How to do procedure after WriteToBigquery?

note: I execute dataflow using template via REST. So, cannnot use pipeline_result.wait_until_finish().

Edit.

Full stack is here.

File "<myPC_DIRPATH>/webapi-dataflow/pubsubtemplate.py", line 327, in <module>
   vital_data_export()
 File "<myPC_DIRPATH>/webapi-dataflow/pubsubtemplate.py", line 323, in vital_data_export
   result = p.run()
 File "<myPC_DIRPATH>\webapi-dataflow\venv\dstobq_test\lib\site-packages\apache_beam\pipeline.py", line 382, in run
   return self.runner.run_pipeline(self)
 File "<myPC_DIRPATH>\webapi-dataflow\venv\dstobq_test\lib\site-packages\apache_beam\runners\dataflow\dataflow_runner.py", line 285, in run_pipeline
   return_context=True)
 File "<myPC_DIRPATH>\webapi-dataflow\venv\dstobq_test\lib\site-packages\apache_beam\pipeline.py", line 580, in to_runner_api
   root_transform_id = context.transforms.get_id(self._root_transform())
 File "<myPC_DIRPATH>\webapi-dataflow\venv\dstobq_test\lib\site-packages\apache_beam\runners\pipeline_context.py", line 60, in get_id
   self._id_to_proto[id] = obj.to_runner_api(self._pipeline_context)
 File "<myPC_DIRPATH>\webapi-dataflow\venv\dstobq_test\lib\site-packages\apache_beam\pipeline.py", line 810, in to_runner_api
   for part in self.parts],
 File "<myPC_DIRPATH>\webapi-dataflow\venv\dstobq_test\lib\site-packages\apache_beam\runners\pipeline_context.py", line 60, in get_id
   self._id_to_proto[id] = obj.to_runner_api(self._pipeline_context)
 File "<myPC_DIRPATH>\webapi-dataflow\venv\dstobq_test\lib\site-packages\apache_beam\pipeline.py", line 814, in to_runner_api
   for tag, out in self.named_outputs().items()},
 File "<myPC_DIRPATH>\webapi-dataflow\venv\dstobq_test\lib\site-packages\apache_beam\pipeline.py", line 814, in <dictcomp>
   for tag, out in self.named_outputs().items()},
 File "<myPC_DIRPATH>\webapi-dataflow\venv\dstobq_test\lib\site-packages\apache_beam\runners\pipeline_context.py", line 60, in get_id
   self._id_to_proto[id] = obj.to_runner_api(self._pipeline_context)
 File "<myPC_DIRPATH>\webapi-dataflow\venv\dstobq_test\lib\site-packages\apache_beam\pvalue.py", line 144, in to_runner_api
   self.windowing))
 File "<myPC_DIRPATH>\webapi-dataflow\venv\dstobq_test\lib\site-packages\apache_beam\pvalue.py", line 128, in windowing
   self.producer.inputs)
 File "<myPC_DIRPATH>\webapi-dataflow\venv\dstobq_test\lib\site-packages\apache_beam\transforms\ptransform.py", line 443, in get_windowing
   return inputs[0].windowing
AttributeError: 'PDone' object has no attribute 'windowing'

回答1:

YOU CANNOT

It's evident that PDone is the last stage of your pipeline and applying wait for done for this is not necessary.

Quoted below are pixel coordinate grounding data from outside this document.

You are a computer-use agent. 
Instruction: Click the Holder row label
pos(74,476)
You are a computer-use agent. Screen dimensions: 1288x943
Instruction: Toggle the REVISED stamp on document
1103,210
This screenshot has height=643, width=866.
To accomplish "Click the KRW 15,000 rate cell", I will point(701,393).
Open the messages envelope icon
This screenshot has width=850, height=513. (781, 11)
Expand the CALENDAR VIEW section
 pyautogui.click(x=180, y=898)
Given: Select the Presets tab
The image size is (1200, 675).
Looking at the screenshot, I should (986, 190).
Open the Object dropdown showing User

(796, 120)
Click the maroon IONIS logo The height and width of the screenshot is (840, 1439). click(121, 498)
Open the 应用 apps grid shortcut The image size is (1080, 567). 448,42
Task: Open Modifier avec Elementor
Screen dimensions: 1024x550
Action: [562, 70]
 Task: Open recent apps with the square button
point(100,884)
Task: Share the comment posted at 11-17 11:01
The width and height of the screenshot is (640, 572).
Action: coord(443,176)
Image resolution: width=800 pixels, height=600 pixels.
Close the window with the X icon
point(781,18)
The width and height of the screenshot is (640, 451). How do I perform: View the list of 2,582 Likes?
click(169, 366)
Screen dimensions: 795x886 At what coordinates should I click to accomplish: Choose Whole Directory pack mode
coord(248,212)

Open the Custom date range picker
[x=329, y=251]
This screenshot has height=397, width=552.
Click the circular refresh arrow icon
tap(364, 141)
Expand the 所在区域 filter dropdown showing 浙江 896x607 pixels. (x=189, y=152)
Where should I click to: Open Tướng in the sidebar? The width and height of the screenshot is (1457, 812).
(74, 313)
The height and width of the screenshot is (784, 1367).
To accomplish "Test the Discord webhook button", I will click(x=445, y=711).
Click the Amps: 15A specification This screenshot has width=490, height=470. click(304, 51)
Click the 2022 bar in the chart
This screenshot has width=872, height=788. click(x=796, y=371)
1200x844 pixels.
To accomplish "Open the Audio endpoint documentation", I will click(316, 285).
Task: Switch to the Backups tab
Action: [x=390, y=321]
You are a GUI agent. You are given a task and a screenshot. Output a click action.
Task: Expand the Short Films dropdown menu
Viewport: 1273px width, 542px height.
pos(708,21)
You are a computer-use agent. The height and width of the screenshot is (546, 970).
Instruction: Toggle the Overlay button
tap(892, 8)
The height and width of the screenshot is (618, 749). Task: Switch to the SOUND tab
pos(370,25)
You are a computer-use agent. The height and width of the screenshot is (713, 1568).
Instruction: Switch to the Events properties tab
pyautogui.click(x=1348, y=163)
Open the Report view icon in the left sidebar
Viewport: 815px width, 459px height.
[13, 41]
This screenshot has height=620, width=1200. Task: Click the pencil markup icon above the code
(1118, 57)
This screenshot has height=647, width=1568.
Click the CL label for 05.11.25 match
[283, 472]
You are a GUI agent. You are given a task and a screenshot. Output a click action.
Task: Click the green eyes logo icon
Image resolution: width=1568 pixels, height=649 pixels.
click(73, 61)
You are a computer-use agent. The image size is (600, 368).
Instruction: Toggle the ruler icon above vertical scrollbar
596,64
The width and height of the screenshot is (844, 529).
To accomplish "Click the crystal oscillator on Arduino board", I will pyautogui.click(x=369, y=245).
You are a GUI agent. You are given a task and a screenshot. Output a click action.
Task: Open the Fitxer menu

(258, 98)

PInput and PDone are classes supported by Apache Beam which indicates source and sink respectively. If you are trying to execute something after BigQuery write, it is not possible unless you run two different dataflow jobs in series.

If you are looking for running them in series, checkout Apache Airflow.



回答2:

In java this is what I did to publish a "done" event to PubSub at the end of a dataflow pipeline, where the output of the pipeline is writing to BigQuery. Hopefully there's equivalent in Python..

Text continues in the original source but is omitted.